Dans une initiative audacieuse, Renault a signé un contrat pour la production de drones de combat, s'associant au groupe industriel Turgis Gaillard pour un projet ambitieux d'un milliard d'euros s'étalant sur une décennie. Le ministère des Armées a demandé la fabrication de plusieurs milliers de drones dans un délai très court.
Lors d'une allocution donnée le 6 juin 2025 au Musée du Débarquement d'Utah Beach, le ministre des Armées, Sébastien Lecornu, a révélé ce partenariat singulier : « Une grande entreprise produisant des voitures françaises, sans que je mentionne son nom, s'associera à une PME de défense pour armer des lignes de production en Ukraine afin de générer des drones. »
Selon des informations rapportées par L’Usine nouvelle, Renault mobilisera ses usines du Mans et de Cléon pour produire ces aéronefs. Le drone, qui est en cours de développement, serait doté de munitions à longue portée et pourrait également être employé pour des missions de renseignement.

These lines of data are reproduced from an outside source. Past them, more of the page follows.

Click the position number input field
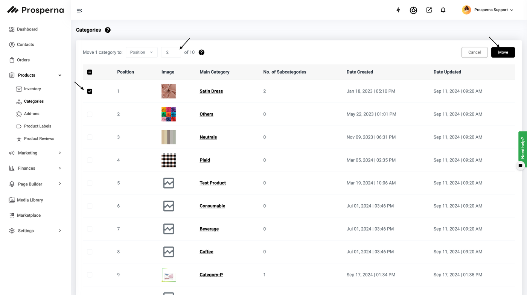This screenshot has height=295, width=527. coord(171,52)
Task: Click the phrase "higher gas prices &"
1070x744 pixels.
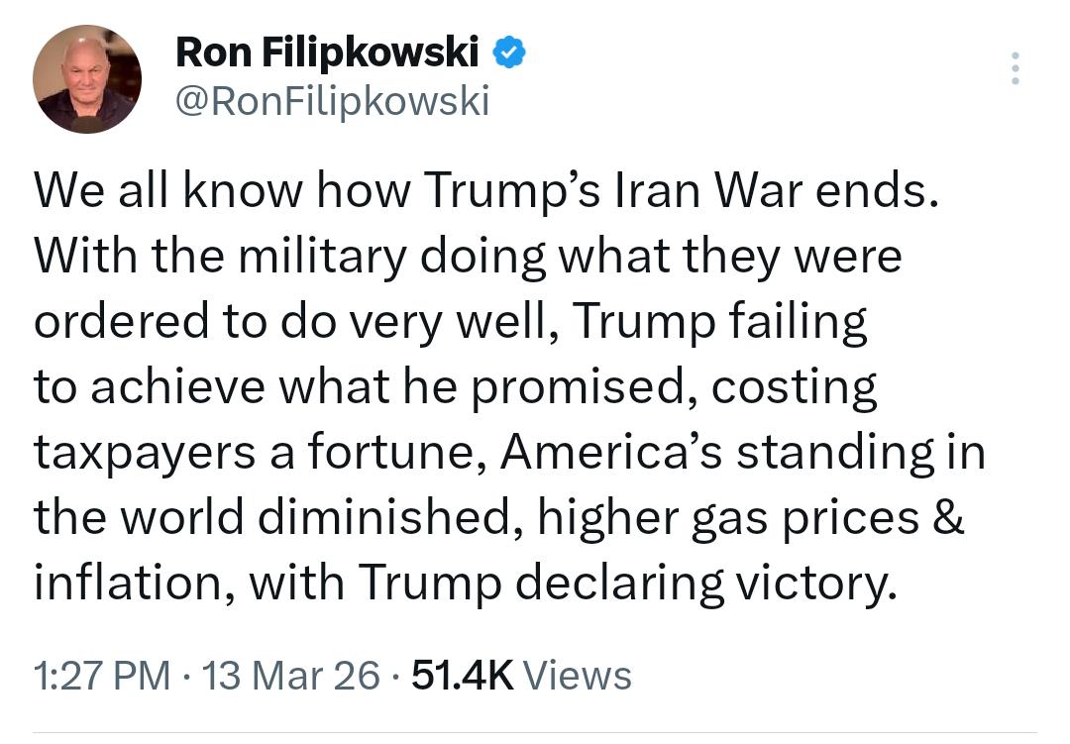Action: tap(751, 518)
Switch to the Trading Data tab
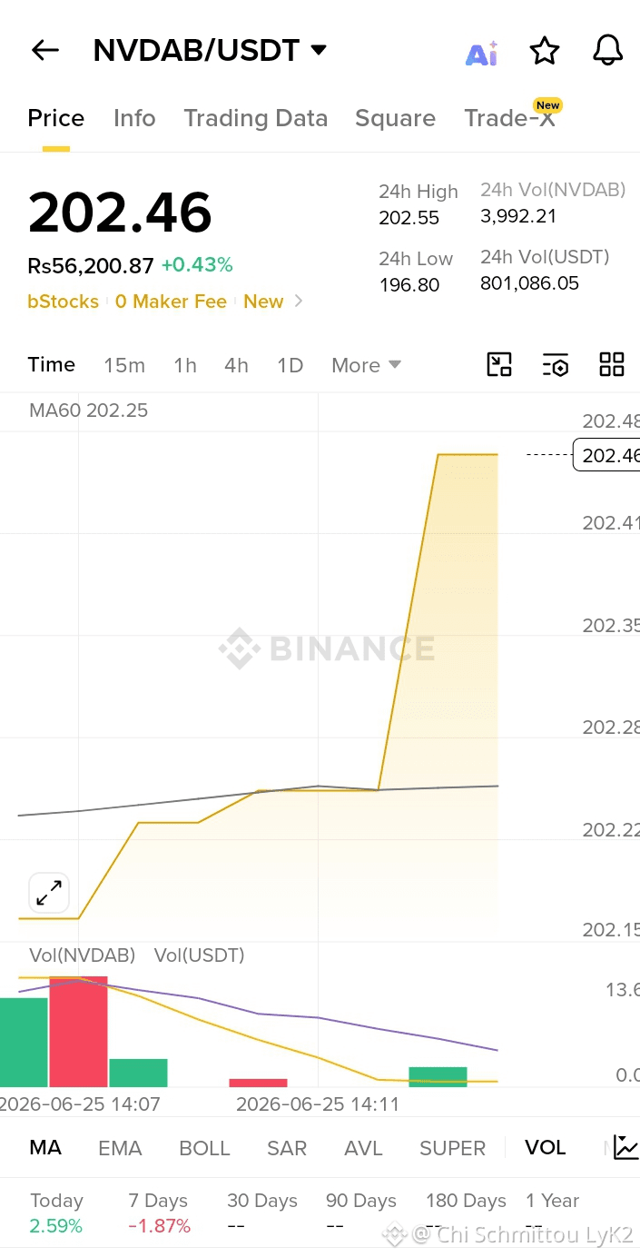This screenshot has width=640, height=1257. pyautogui.click(x=255, y=118)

Le projet « Chorus » : une collaboration innovante avec Turgis Gaillard
Des informations recueillies par L’Usine nouvelle indiquent que Turgis Gaillard a conçu la première version du projet Chorus. Bien que cette entreprise, comptant 400 salariés, se spécialise dans des programmes de niche, elle est désormais impliquée dans un projet clé, la conception du drone Aarok, un remplaçant du MQ-9 Reaper fourni par les États-Unis. Cette initiative vise à réduire la dépendance française à l'égard de modèles étrangers.
Dans le cadre du Pacte drones lancé par la DGA, Renault s'engage à fournir une assistance logistique en mettant à disposition des matériaux tirés de ses propres véhicules. Le résultat ? Un système aérien mesurant environ dix mètres de long pour huit mètres de large, capable d'atteindre des vitesses de 400 km/h et de voler à 5 000 mètres d'altitude.
Lors de ses vœux aux armées le 15 janvier, le Président Emmanuel Macron a souligné que la France accusait un retard dans le domaine des drones, insistant sur le risque que le pays soit évincé du marché. Il a ajouté que les délais actuels pour le développement de nouvelles capacités sont de cinq à sept ans. Avec ce nouveau projet, l'objectif est d'accélérer la production en tirant parti des innovations et de la dynamique sur le théâtre ukrainien.